I want to optimize Catboost and XGBoost models and visualize this process such that:
- Use 3-fold cross-validation
- Use my own pre-processing pipeline (Missing value imputation, over- or undersampling)
- Use Catboost and XGboost - independent tools for cross-validation and visualization (NOT use catboost.cv and xgboost.cv)
Now I have this:
from imblearn.pipeline import Pipeline as ImbPipeline
pipe = ImbPipeline(steps=[
('imp', Imputer()),
('res', RandomOverSampler(random_state=11)),
('clf', CatBoostClassifier(cat_features=cols_cat, random_seed=11, verbose=50))
])
param = [{'clf__iterations': [500]}]
cb = GridSearchCV(pipe, param)
cb.fit(X_train, y_train)
After cross-validation in complete (500 iterations and 3 folds), I want to build a plot like this:
100 iterations - average CV Test score by 3 folds ...
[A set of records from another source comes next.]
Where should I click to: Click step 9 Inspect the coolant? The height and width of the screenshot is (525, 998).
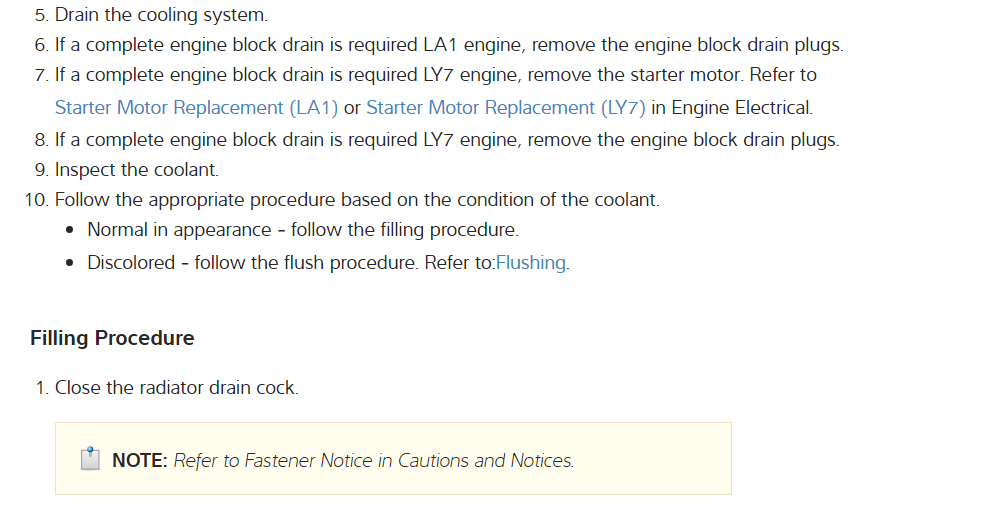click(x=136, y=169)
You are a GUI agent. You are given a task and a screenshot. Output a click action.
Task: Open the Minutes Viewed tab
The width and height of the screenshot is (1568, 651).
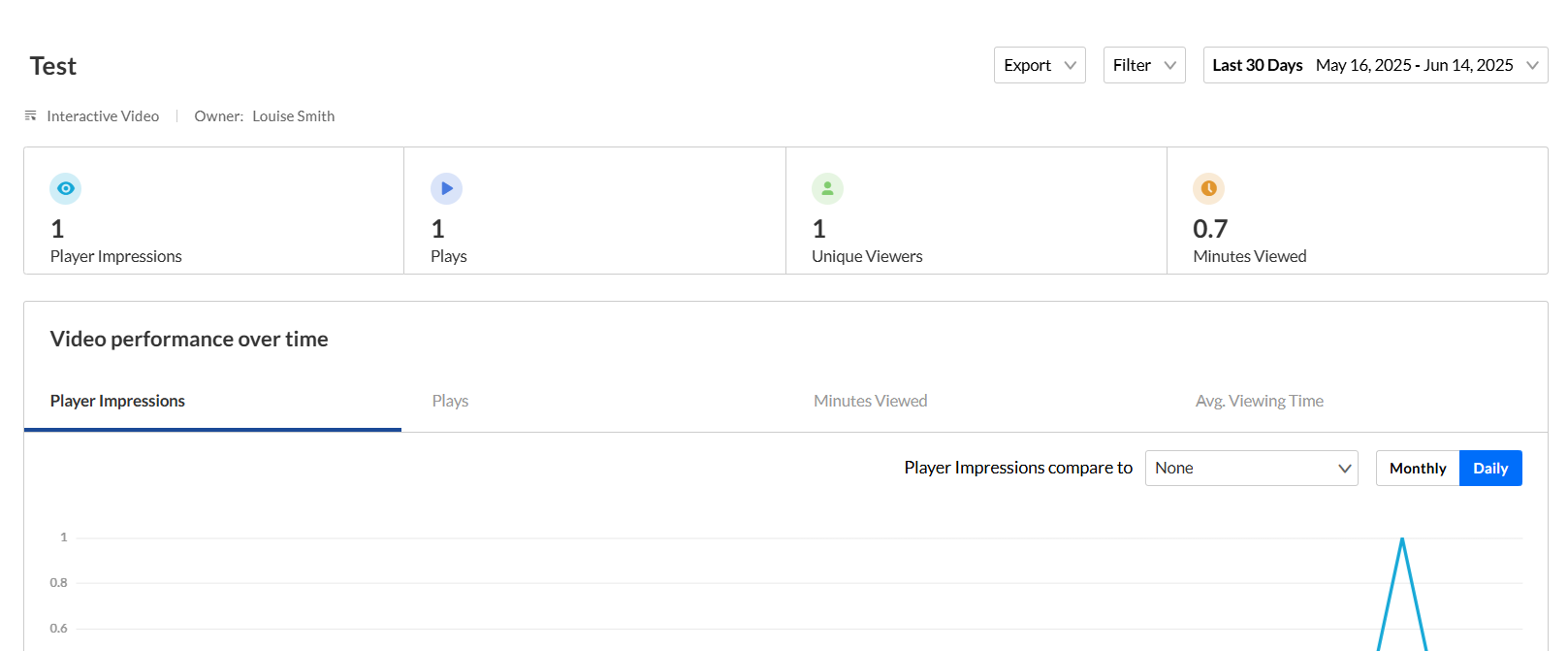pos(870,401)
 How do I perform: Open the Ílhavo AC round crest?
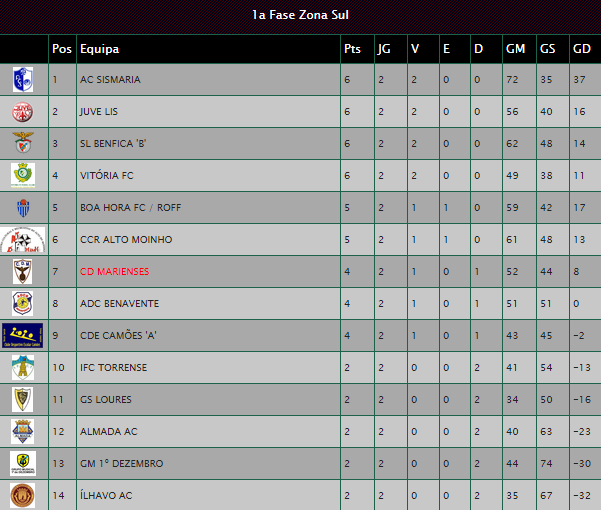point(23,495)
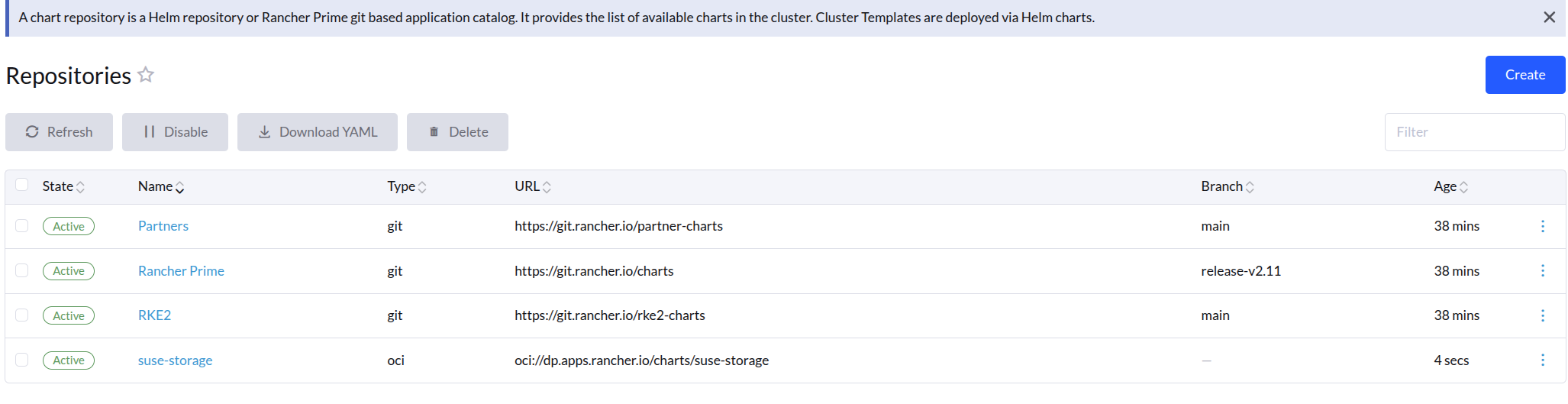This screenshot has width=1568, height=404.
Task: Toggle the select-all rows checkbox
Action: [x=22, y=185]
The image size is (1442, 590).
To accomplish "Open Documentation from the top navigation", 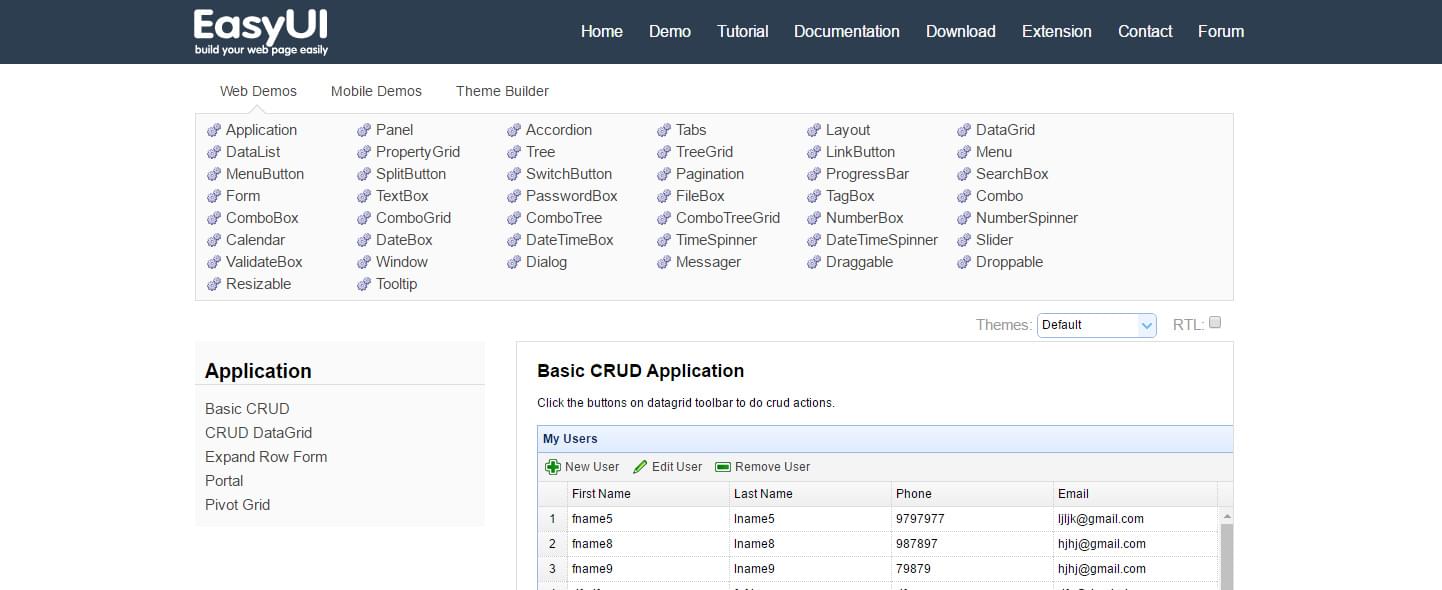I will click(846, 31).
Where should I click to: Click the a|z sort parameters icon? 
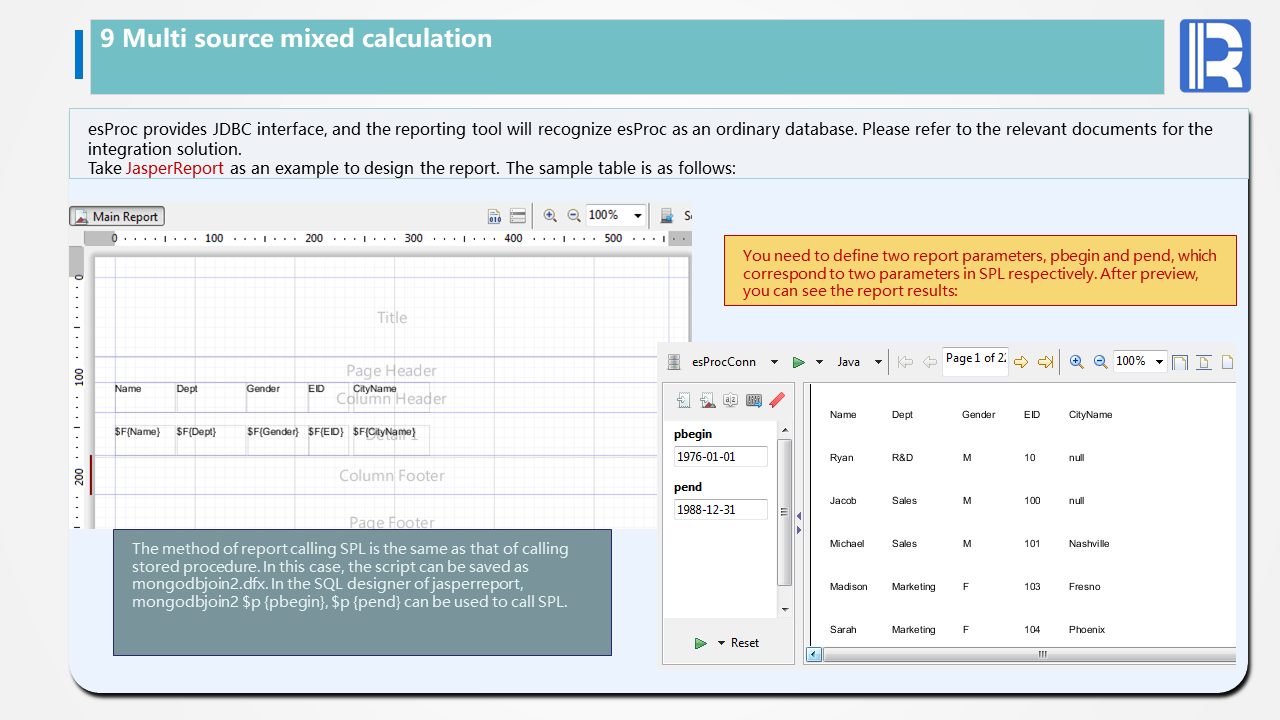[x=730, y=400]
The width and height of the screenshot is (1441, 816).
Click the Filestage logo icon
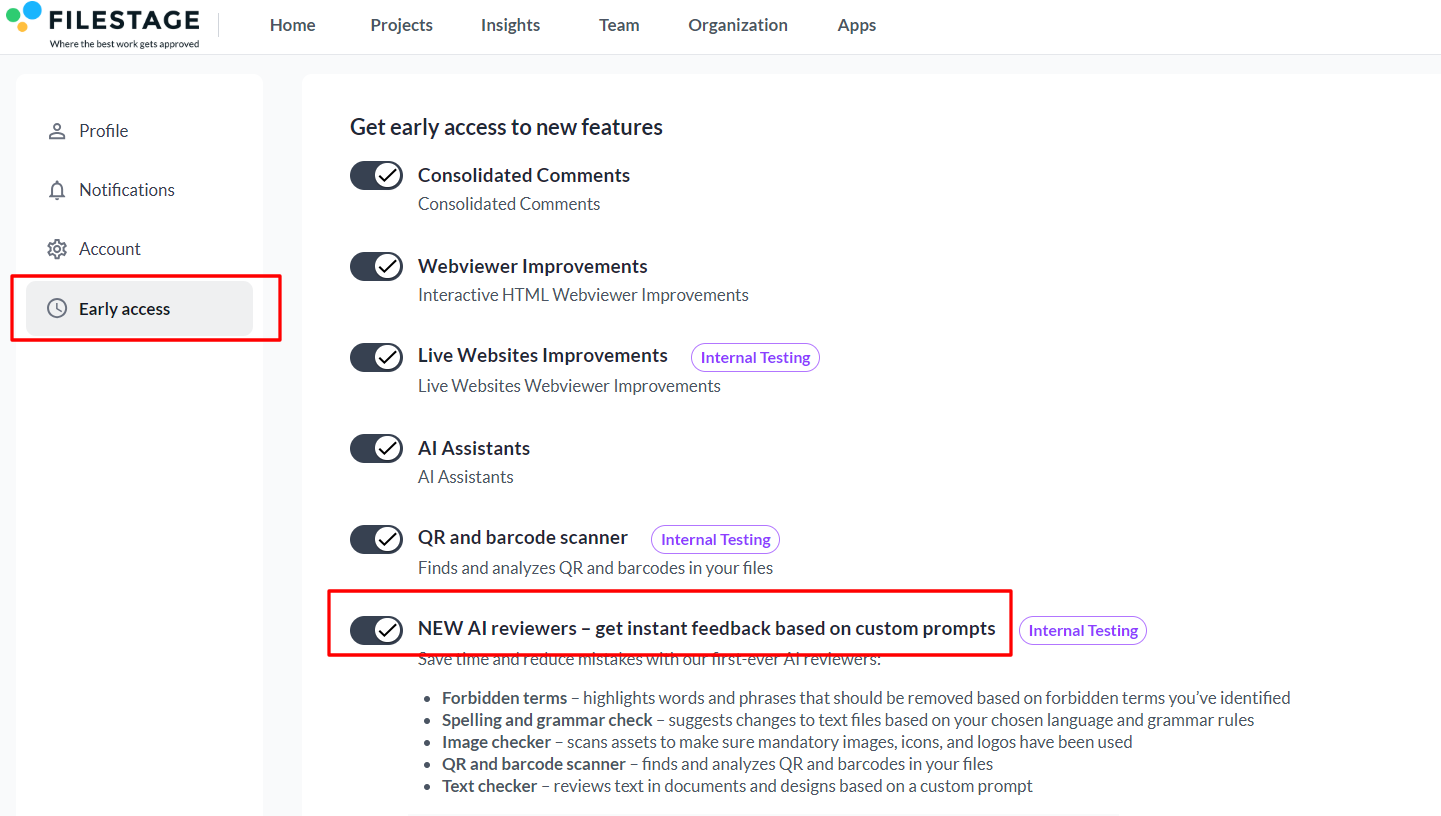coord(23,18)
200 iterations - average CV Test score by 3 folds ...
300 iterations - average CV Test score by 3 folds ...
400 iterations - average CV Test score by 3 folds ...
500 iterations - average CV Test score by 3 folds ...
It's like early stopping, but I want to have results averaged by 3 folds, so I am ready to wait 500 iterations - but I don't want to do this search:
param = [{'clf__iterations': [100, 200, 300, 500]}]
catboost.cv can build such plots, but catboost.cv doesn't support custom pipelines.
Using libraries like Optuna is an option, I don't hold on GridSearchCV.
Do I can achieve this?